Large context sizes (32k+) can cause instability on engines that pre-allocate KV cache. Set engine context length to match the actual test size for fair results.

Power Measurement

asiai measures GPU, CPU, ANE and DRAM power consumption via Apple's IOReport Energy Model framework — no sudo required. Power is measured automatically in every benchmark and every monitoring snapshot.

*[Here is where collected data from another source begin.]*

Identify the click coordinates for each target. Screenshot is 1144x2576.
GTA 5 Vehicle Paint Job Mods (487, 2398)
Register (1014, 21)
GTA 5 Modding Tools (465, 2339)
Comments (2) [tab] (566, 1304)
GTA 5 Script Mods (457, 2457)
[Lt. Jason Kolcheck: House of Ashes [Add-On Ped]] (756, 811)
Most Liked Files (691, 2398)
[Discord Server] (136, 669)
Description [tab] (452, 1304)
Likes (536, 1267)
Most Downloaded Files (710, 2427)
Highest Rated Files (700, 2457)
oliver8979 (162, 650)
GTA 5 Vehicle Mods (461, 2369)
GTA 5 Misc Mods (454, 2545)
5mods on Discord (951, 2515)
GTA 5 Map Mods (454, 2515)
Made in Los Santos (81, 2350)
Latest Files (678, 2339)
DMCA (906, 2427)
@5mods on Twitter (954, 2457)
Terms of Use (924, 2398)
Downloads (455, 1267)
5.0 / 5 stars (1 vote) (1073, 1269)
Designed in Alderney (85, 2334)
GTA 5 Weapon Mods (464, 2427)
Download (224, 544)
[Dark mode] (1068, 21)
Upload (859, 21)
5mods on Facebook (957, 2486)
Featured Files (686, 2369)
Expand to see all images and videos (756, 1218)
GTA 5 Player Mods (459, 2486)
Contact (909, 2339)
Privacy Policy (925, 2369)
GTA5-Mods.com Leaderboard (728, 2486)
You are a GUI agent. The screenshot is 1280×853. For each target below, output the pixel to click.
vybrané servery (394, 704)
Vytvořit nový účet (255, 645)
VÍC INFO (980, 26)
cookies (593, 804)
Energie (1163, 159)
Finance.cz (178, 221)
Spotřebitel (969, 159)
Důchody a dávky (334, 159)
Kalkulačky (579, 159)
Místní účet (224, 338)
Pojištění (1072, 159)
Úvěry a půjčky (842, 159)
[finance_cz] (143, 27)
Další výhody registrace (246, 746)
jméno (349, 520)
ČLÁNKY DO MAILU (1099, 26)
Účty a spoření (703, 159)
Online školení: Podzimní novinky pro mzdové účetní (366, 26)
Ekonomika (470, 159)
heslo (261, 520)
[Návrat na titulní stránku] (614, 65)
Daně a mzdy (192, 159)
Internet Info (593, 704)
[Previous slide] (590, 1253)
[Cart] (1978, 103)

IOReport reads the same hardware energy counters as sudo powermetrics, but through a user-space API (libIOReport.dylib via ctypes). This eliminates the need for passwordless sudo configuration.

Validation

We cross-validated IOReport against sudo powermetrics under LLM inference load on M4 Pro 64GB, using 10 paired samples per engine at 2-second intervals:

Engine IOReport avg powermetrics avg Mean delta Max delta
LM Studio (MLX) 12.6 W 12.6 W 0.9% 2.1%
Ollama (llama.cpp) 15.6 W 15.4 W 1.3% 4.1%

Both engines confirmed <1.5% average delta with 10/10 paired samples. ANE power was 0.000W across all 20 samples, confirming no LLM engine currently uses the Neural Engine.

The --power flag enables additional cross-validation by running both IOReport and sudo powermetrics simultaneously, storing both readings for comparison.

Power Efficiency

Power efficiency (tok/s per watt) is calculated as tok_per_sec / gpu_watts for each benchmark result. This metric enables comparison of inference cost across engines and hardware.

Metadata

Every benchmark result stores: engine, engine_version, model, model_format, model_quantization, hw_chip, os_version, thermal_level, thermal_speed_limit, power_watts, power_source, metrics_version. This enables fair regression comparison and cross-machine benchmarks.